**Given records:**
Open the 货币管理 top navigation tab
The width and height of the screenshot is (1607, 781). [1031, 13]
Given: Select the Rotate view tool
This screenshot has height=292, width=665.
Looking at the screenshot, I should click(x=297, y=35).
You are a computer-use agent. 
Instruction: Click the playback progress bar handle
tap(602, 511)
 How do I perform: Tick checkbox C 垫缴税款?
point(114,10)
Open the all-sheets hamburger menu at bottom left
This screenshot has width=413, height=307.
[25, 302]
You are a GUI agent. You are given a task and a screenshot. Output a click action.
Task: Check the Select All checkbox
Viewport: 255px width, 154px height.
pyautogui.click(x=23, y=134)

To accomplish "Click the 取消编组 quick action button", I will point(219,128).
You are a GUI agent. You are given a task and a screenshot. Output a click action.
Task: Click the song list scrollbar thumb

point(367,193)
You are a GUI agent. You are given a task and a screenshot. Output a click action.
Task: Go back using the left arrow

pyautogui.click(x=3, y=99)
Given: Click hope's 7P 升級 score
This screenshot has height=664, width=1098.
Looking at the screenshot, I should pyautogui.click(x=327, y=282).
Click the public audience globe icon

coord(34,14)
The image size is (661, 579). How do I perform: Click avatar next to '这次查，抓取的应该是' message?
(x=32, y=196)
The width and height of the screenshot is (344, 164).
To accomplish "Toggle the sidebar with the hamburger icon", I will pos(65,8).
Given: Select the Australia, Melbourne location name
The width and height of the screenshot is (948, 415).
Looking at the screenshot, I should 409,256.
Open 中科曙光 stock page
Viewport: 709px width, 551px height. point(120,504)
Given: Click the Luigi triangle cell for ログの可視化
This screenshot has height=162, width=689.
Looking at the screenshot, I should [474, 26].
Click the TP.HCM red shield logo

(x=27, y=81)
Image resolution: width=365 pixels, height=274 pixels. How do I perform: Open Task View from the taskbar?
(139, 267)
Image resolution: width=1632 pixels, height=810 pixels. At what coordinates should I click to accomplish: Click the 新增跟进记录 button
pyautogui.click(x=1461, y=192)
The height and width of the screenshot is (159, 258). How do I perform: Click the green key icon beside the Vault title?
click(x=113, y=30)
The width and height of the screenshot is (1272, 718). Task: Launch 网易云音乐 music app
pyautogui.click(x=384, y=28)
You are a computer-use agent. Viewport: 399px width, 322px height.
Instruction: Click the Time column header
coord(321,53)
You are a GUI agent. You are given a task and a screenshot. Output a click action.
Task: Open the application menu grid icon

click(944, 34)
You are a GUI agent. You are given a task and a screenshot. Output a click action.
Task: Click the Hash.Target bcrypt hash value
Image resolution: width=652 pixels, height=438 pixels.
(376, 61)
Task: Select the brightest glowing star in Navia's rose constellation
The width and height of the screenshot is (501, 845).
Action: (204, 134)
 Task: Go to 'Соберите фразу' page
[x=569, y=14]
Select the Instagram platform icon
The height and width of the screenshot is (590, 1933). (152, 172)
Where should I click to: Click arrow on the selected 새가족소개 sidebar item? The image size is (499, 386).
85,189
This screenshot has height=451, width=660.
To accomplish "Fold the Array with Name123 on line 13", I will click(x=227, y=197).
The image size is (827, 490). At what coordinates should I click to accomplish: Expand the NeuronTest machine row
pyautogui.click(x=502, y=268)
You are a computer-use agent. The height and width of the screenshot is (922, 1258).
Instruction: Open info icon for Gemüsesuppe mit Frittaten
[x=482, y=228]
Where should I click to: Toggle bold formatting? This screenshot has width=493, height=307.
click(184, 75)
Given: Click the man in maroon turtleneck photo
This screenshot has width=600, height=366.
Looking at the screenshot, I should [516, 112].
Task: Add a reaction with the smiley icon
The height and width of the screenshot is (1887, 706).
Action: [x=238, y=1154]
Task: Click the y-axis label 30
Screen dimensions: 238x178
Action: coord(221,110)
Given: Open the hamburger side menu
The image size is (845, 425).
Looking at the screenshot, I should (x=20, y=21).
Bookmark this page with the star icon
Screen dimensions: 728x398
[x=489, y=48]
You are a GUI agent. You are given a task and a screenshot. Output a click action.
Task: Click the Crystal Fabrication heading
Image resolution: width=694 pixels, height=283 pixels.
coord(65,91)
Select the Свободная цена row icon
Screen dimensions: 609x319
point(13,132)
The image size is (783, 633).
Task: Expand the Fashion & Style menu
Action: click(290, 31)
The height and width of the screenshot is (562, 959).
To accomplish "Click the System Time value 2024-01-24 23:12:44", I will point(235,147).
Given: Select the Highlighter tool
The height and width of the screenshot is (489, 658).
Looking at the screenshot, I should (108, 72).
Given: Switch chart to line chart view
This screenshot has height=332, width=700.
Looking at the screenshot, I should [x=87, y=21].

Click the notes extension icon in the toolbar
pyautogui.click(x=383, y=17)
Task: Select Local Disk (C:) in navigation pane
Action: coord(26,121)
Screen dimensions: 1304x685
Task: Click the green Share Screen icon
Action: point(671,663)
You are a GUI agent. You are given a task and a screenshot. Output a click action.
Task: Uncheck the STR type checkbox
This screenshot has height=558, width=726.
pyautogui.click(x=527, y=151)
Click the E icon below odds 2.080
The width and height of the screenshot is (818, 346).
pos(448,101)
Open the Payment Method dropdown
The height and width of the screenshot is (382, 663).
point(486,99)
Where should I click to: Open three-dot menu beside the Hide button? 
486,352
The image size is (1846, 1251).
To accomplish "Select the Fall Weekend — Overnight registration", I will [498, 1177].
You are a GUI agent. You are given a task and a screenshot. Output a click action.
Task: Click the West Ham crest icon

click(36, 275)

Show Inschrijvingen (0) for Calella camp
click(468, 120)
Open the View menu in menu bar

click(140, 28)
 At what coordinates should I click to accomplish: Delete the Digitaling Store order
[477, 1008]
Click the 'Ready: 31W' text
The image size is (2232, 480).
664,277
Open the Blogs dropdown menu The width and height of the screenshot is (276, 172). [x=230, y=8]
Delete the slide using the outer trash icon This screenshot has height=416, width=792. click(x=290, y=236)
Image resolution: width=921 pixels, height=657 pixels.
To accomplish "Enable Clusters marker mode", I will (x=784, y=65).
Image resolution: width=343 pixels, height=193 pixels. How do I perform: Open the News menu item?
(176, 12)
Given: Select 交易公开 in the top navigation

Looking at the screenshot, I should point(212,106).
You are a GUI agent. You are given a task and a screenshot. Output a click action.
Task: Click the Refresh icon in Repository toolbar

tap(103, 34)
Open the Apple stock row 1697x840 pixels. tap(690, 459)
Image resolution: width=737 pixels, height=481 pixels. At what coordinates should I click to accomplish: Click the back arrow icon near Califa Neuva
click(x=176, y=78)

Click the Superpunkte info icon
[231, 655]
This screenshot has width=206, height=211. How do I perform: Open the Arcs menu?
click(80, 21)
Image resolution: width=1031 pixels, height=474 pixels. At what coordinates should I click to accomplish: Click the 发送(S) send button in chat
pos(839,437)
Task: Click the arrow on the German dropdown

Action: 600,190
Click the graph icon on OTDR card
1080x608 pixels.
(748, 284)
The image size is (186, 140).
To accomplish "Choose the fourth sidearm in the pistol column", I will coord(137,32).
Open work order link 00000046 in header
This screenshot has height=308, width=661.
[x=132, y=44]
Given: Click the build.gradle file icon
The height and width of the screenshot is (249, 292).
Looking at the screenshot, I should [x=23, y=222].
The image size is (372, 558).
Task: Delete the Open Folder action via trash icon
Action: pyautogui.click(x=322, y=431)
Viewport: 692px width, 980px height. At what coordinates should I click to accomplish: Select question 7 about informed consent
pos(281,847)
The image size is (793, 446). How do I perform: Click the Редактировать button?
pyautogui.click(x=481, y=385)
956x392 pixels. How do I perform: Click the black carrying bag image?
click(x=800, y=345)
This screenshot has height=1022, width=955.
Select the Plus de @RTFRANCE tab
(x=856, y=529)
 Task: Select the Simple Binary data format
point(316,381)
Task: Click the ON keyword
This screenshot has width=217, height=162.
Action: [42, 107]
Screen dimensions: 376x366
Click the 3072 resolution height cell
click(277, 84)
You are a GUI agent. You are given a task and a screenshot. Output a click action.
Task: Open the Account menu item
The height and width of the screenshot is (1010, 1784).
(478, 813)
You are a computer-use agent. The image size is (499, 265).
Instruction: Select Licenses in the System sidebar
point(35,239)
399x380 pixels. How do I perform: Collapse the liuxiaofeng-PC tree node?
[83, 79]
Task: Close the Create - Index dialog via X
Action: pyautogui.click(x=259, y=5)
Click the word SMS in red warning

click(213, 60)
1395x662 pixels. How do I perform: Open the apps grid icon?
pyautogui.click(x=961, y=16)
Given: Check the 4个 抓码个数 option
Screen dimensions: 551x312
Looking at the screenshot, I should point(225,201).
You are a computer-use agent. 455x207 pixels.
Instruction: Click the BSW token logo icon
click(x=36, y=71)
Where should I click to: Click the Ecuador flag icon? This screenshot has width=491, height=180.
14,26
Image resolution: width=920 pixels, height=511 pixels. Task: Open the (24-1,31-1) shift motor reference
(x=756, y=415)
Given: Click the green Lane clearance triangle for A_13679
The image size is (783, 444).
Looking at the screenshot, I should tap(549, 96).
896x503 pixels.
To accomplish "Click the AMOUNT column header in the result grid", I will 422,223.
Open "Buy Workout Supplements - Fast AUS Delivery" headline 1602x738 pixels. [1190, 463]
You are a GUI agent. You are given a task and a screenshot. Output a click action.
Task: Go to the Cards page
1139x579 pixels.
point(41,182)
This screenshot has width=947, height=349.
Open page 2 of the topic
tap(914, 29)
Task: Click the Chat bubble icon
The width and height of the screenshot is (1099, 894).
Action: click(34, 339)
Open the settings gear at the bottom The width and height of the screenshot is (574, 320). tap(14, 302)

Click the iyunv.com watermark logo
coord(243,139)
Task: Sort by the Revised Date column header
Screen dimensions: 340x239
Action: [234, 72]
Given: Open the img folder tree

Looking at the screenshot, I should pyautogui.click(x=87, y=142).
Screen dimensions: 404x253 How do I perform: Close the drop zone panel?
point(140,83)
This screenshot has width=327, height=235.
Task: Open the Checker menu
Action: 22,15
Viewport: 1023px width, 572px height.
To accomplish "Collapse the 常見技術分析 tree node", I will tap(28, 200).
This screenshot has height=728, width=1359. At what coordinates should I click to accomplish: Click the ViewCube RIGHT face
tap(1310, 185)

**Try it:**
Would you retype the lines above from the one with "Select the Свободная цена row icon" down to the one with "Given: Select the Highlighter tool", word for word, both ends included and no other lines?

**Solution to this problem:**
Select the Свободная цена row icon
Screen dimensions: 609x319
point(13,132)
The image size is (783, 633).
Task: Expand the Fashion & Style menu
Action: click(290, 31)
The height and width of the screenshot is (562, 959).
To accomplish "Click the System Time value 2024-01-24 23:12:44", I will point(235,147).
Given: Select the Highlighter tool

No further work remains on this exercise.